Re: If You Were Gonna Teach...

Subject: Re: If You Were Gonna Teach...
From: Jeff Hanvey <techwriter -at- jewahe -dot- net>
To: "TECHWR-L" <techwr-l -at- lists -dot- raycomm -dot- com>
Date: Thu, 7 Mar 2002 10:09:48 -0800 (PST)

--- Tom Murrell <trmurrell -at- yahoo -dot- com> wrote:
>If you were going to teach a writing course to your Subject Matter Experts,
>what would you stress?
>
>I've been asked by my boss, who isn't a writer, to come up with a course of
>instruction that would generally improve the writing in our Information
>Technology Department.

Here's my How to Write 101.

1. Have everyone bring a document they've written. If you know who will attend and already have examples, then bring them yourself.

2. (5 minutes) Explain that the Standard English Sentence follows the pattern SVO (subject-verb-object - somebody does something), therefore, all sentences should be constructed so that:

-The action is in the verb (this is what is most remembered)
-The sentences have a subject (someone/thing has to do something)

3. (10 minutes) Make them practice rewriting the sentence in the first paragraph of the document they've brought.

4. (10 minutes) Explain the third rule of clear writing: Old information goes first (unifying the sentences, chaining/repetition of information for clarity).

5. (10 minutes) Make them practice.

<Divirgent thought>

When I taught Freshman, this explanation improved their writing significantly. The rest really is just practice.

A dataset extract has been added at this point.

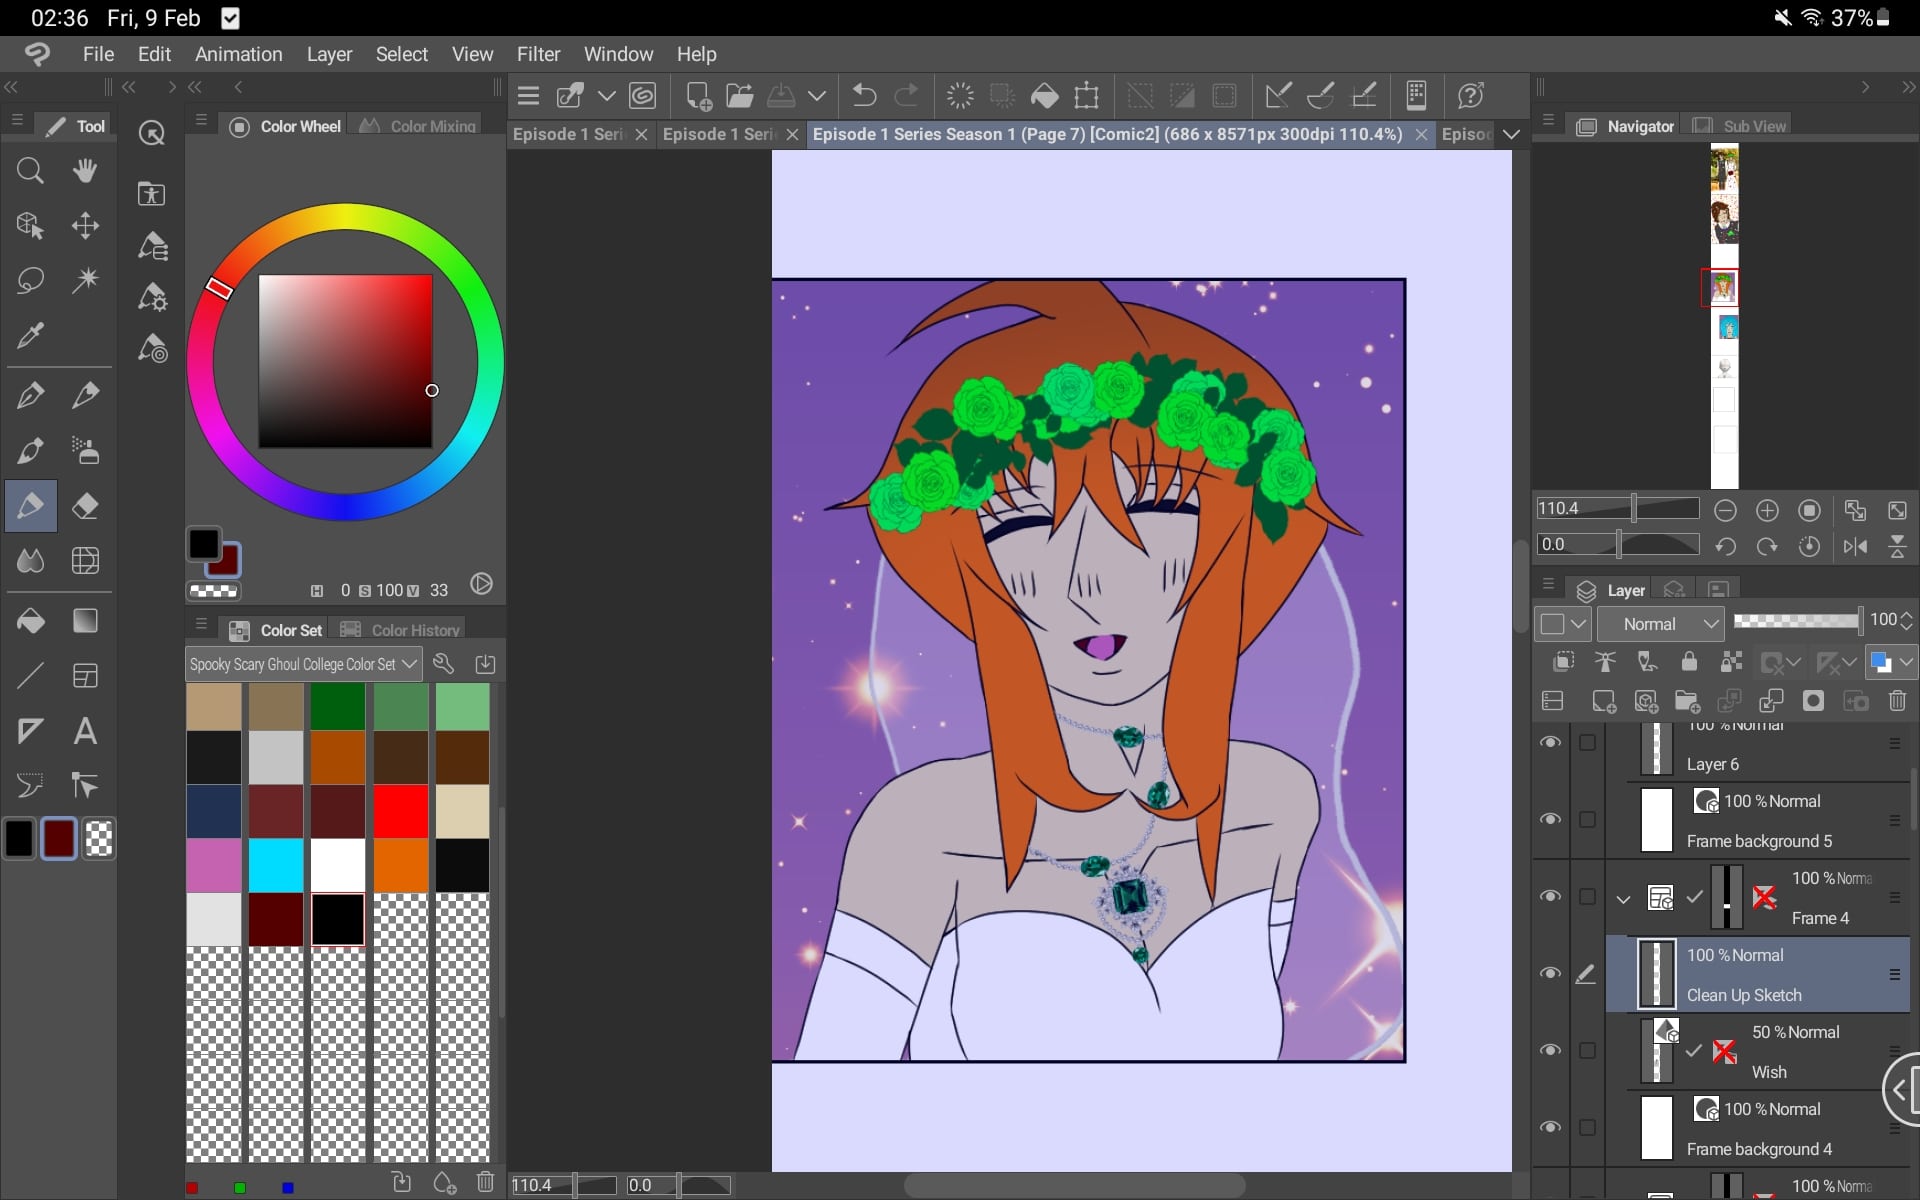Select the Text tool
Screen dimensions: 1920x1200
(x=85, y=731)
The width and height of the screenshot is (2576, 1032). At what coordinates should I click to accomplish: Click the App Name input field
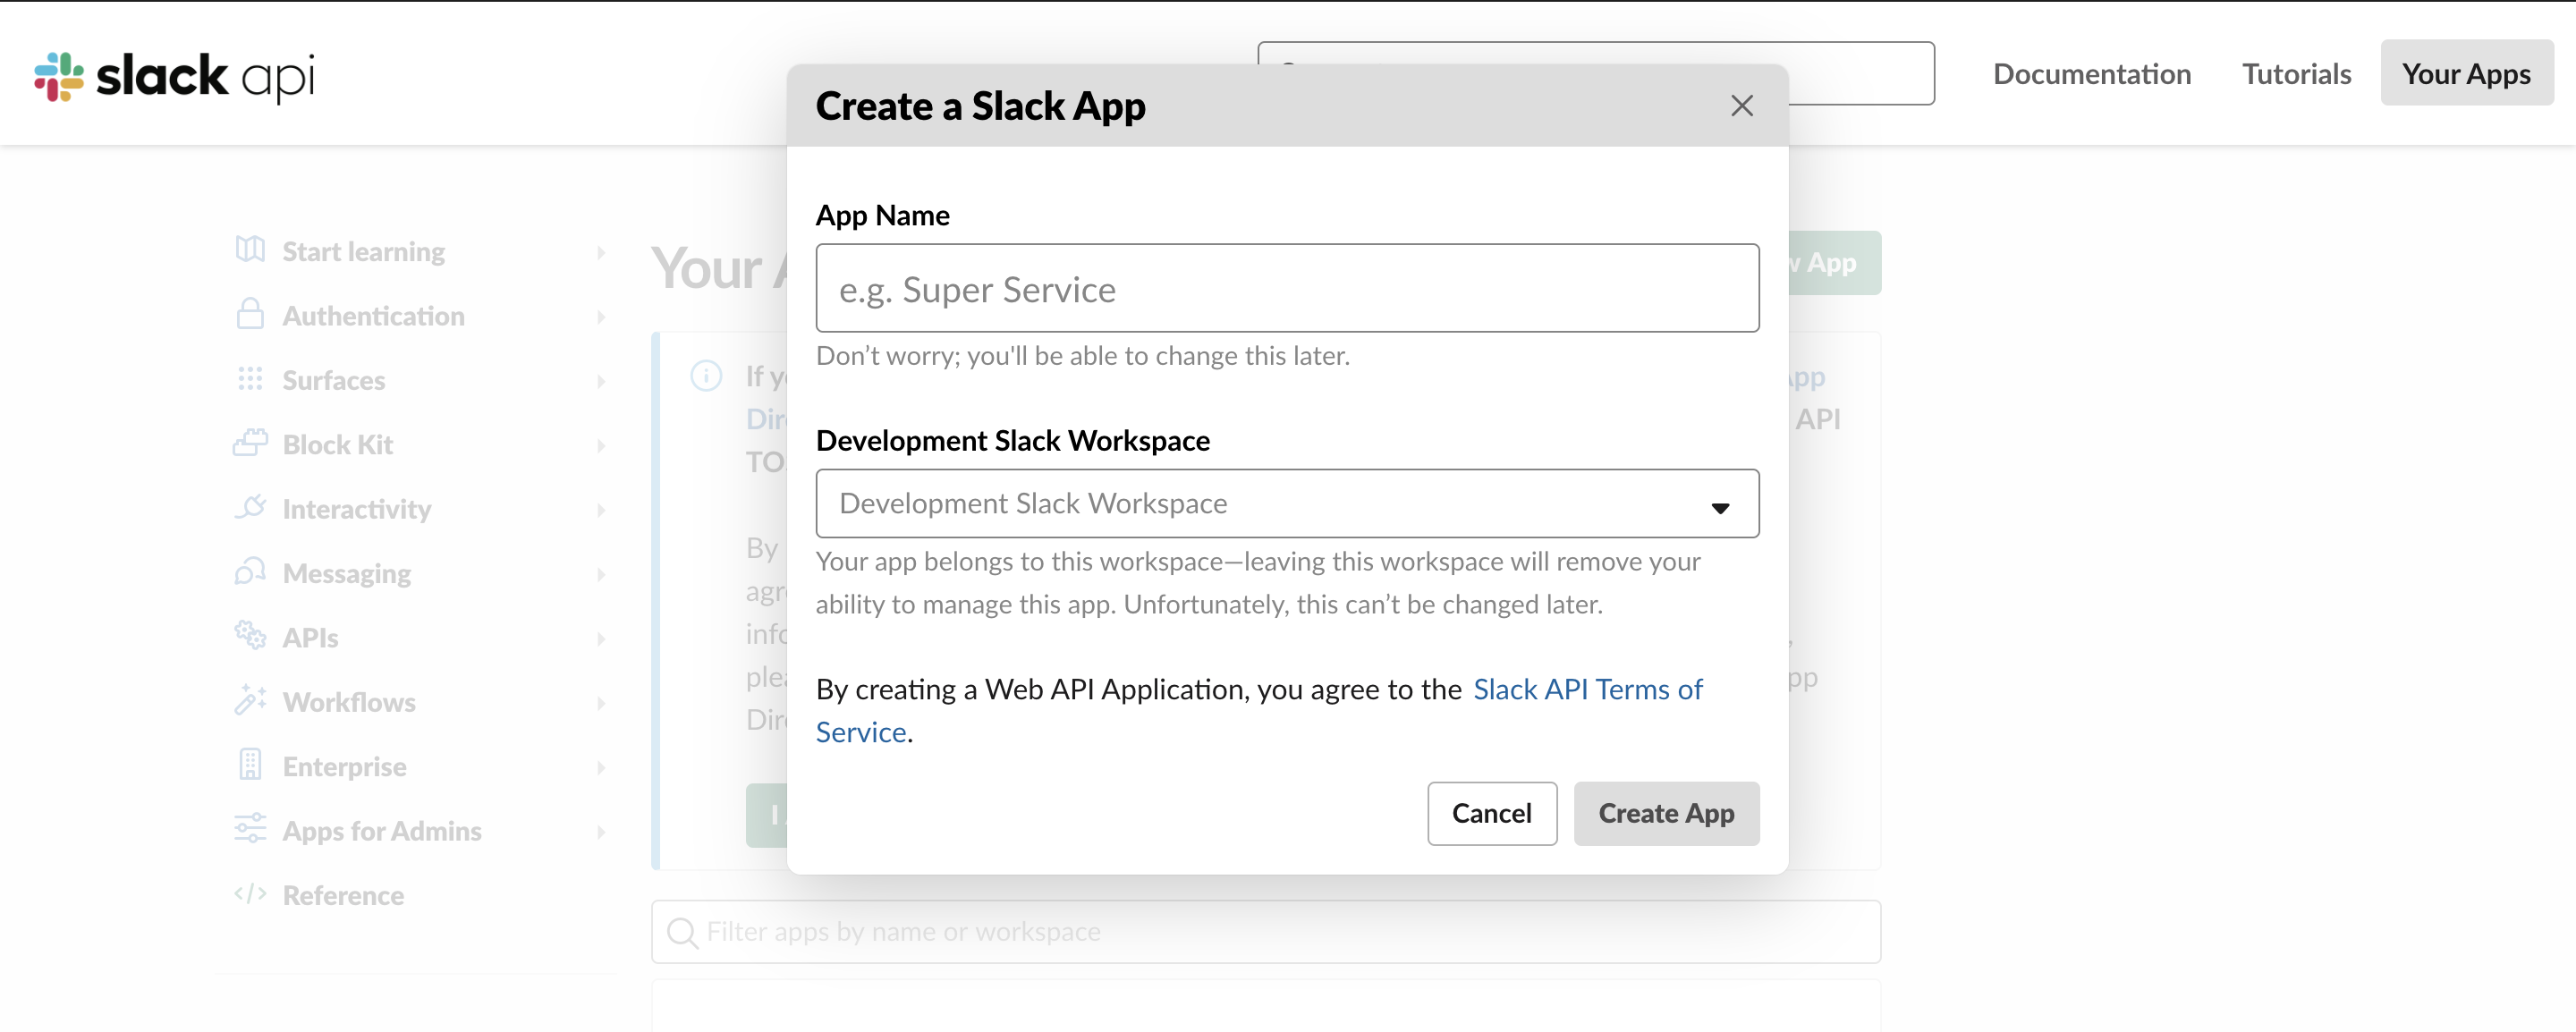tap(1286, 289)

One thing I found that really seemed to improve their writing was explain that the first sentence should follow the standard SVO pattern to introduce the topic. Each major point after that introduction should repeat at least the subject part. Explanations of the major point, then, should be chained together by placing something toward the end of the last sentence in the beginning of the next sentence. Yes, it's formulaic...but I'd rather have good formulaic writing than badly constructed writing...

</divergent thought>

4. (10 minutes) Explain briefly about audience analysis.

5. (15 minutes) Make them rewrite their documents as if they were explaining it to

-a child, parent, or friend not in the business.
-a supervisor - or the president of the company/head of the department.
-a co-worker.

Don't worry about grammar, style, and other stuff this time. If you can schedule other training sessions, then you can review this material and then move on to new information.